Между тем на вверенную его попечению территорию пожаловал участковый мент в чине старшего лейтенанта. Приехал он явно без большой охоты. Прапорщик встретил его у ворот, угостил сигаретой и поинтересовался, зачем тот пожаловал. С уважением посасывая «Кэмел», старлей объяснил, что кто-то из жильцов поселка накатал в участок целую «телегу» по поводу имевшей место сегодняшней ночью автоматной стрельбы, каковая доносилась с дачи полковника Сёверцева.
Калищук пригласил старлея войти, усадил его за столиком в беседке и мигнул ребятам. Ребята моментально организовали ледяную водочку и все, что к ней полагается. Участковый для вида поотнекивался, но в конце концов сдвинул на затылок фуражку, обнажая потный незагорелый лоб. Через полчаса он уже горячо соглашался, что да, в поселке живут сплошные козлы, которые не понимают, что если у одного из ребят день рождения, то надобно же дать салют из всех стволов; что, конечно же, выпить в день рождения — святое дело, а тут уж недалеко и до сломанных ворот и простреленного забора; что, в самом деле, раз никто не пострадал, то и жаловаться не на что и не о чем тут говорить; и что, наконец, прапорщик Федя Калищук лучший его друг и отец родной.

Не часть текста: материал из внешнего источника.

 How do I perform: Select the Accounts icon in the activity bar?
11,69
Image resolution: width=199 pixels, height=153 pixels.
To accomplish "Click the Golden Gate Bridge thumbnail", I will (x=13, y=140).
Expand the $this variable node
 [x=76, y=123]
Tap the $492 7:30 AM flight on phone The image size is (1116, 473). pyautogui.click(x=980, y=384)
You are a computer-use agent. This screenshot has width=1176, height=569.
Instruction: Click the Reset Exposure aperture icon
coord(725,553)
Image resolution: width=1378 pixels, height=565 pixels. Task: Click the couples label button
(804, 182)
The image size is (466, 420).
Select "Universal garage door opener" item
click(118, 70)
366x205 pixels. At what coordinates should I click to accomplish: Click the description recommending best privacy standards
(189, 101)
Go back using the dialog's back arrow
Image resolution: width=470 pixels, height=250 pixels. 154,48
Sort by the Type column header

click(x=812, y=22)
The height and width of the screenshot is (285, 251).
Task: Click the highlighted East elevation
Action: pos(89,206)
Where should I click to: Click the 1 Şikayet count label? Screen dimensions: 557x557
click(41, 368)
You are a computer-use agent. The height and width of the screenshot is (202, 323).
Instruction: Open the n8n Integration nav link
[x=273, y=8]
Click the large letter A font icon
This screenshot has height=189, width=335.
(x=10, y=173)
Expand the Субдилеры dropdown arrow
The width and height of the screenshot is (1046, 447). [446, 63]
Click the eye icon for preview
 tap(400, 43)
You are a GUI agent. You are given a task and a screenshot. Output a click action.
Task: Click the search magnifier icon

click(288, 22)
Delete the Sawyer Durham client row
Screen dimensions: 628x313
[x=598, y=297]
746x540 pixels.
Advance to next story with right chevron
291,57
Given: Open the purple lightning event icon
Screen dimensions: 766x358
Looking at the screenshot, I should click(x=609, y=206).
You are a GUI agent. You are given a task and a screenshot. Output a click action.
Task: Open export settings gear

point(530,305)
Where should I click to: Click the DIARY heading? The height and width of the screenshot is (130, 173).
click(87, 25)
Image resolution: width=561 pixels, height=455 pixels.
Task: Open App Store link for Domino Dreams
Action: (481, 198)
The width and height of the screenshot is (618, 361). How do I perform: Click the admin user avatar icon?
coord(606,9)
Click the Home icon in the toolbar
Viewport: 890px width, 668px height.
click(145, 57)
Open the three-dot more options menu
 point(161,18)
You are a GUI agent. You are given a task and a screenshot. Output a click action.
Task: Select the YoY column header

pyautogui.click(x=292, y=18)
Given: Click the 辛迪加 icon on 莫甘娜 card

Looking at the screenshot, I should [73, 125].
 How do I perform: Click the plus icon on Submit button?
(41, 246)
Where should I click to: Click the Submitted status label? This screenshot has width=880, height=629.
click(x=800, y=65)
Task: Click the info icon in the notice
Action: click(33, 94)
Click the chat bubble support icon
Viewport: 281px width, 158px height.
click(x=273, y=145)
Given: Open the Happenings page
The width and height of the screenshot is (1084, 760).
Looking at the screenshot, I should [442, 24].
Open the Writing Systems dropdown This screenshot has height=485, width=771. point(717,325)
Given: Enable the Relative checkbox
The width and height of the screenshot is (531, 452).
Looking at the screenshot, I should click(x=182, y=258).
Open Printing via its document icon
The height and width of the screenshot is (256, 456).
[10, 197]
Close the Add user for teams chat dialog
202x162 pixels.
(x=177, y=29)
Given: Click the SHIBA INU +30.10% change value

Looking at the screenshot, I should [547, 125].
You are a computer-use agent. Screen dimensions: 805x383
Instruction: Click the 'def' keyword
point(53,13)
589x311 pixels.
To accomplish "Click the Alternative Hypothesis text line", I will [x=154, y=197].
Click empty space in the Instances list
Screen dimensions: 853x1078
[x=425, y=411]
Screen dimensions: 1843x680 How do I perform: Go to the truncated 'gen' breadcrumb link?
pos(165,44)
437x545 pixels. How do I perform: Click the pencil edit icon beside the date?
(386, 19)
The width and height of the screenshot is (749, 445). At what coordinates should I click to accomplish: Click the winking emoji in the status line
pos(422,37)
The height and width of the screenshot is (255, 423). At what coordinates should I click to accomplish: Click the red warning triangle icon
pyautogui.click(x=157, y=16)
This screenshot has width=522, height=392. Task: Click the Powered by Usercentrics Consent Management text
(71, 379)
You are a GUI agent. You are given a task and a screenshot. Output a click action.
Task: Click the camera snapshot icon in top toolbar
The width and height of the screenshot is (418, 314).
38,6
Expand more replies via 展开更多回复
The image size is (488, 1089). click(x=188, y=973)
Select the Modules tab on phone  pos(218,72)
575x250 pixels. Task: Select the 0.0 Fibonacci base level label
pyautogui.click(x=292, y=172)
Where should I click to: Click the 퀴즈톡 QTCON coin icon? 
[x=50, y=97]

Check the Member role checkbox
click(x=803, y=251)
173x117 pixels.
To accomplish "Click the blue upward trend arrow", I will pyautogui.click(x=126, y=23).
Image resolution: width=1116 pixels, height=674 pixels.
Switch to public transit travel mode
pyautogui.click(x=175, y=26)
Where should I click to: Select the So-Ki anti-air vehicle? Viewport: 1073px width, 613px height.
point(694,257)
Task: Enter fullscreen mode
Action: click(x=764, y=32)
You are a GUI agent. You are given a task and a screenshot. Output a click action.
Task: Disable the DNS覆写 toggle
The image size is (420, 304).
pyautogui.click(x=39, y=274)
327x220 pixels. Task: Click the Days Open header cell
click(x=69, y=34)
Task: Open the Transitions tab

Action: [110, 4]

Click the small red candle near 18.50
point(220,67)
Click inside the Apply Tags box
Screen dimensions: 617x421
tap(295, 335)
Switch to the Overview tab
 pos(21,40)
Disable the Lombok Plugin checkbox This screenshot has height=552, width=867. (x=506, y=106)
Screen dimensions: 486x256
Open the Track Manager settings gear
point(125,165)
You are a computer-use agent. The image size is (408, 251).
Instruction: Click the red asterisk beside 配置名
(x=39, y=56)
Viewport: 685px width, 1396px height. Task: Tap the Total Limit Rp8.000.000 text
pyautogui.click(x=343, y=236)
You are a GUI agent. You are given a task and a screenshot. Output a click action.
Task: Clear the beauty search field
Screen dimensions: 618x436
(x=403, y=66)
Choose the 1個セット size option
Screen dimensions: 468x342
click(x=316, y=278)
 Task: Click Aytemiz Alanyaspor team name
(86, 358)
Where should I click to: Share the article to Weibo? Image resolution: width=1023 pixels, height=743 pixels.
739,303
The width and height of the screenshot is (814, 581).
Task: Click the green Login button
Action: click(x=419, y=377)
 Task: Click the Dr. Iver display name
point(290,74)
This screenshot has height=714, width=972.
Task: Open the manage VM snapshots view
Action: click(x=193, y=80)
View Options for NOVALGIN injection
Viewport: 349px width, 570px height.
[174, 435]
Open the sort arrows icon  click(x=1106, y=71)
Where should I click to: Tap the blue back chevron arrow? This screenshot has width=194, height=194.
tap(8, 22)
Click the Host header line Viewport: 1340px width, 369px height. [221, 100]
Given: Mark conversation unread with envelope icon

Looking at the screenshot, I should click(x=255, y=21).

Нагруженный двумя бутылками водки и пакетом импортной снеди в ярких упаковках, мент отбыл, с видимым усилием взобравшись в кабину своего «уазика». Вопрос был исчерпан, а тем временем воины под руководством своего красноносого полководца приладили на место ворота и в течение получаса, работая с похвальным усердием, в пять кистей замазали их черной краской. Калищук проверил работу, скупо похвалил и вынес семь бутылок водки — по одной на брата и две лейтенанту, раз уж он так страдает без цирроза печени. Один из подчиненных прапорщика выгнал из гаража микроавтобус и повез эту банду туда, откуда они приехали.
Калищук как раз стоял на подъездной дорожке, задумчиво разглядывая ворота, когда в кармане комбинезона запищал телефон. Звонил генерал Драчев.
— Калищук?
— Так точно, товарищ генерал.
— Где твой полковник?
— Не могу знать, товарищ генерал. Укатил куда-то на своем «мерее». С собой взял двоих в штатском, но с автоматами.
— Интересно… Чем он там вообще у тебя сегодня занимался?
— Утром что-то делал с магнитофоном — кажись, переписывал что-то. Мне показалось, что я слышал ваш голос.
— Вот мухомор, — сказал генерал. — Он меня, выходит, записывал.
— Похоже на то, товарищ генерал.
— Вот что, прапорщик: надо эти кассеты найти и уничтожить. Сжечь, например, чтоб ни сантиметра пленки не осталось. Полковника своего не бойся, он погорел, как швед под Полтавой. Сделаешь и беги оттуда куда глаза глядят. Он тебя искать не станет, не до тебя ему будет. Только кассеты сначала уничтожь, не то я тебя, засранца, из-под земли достану.
— Как можно, товарищ генерал. Все будет в лучшем виде.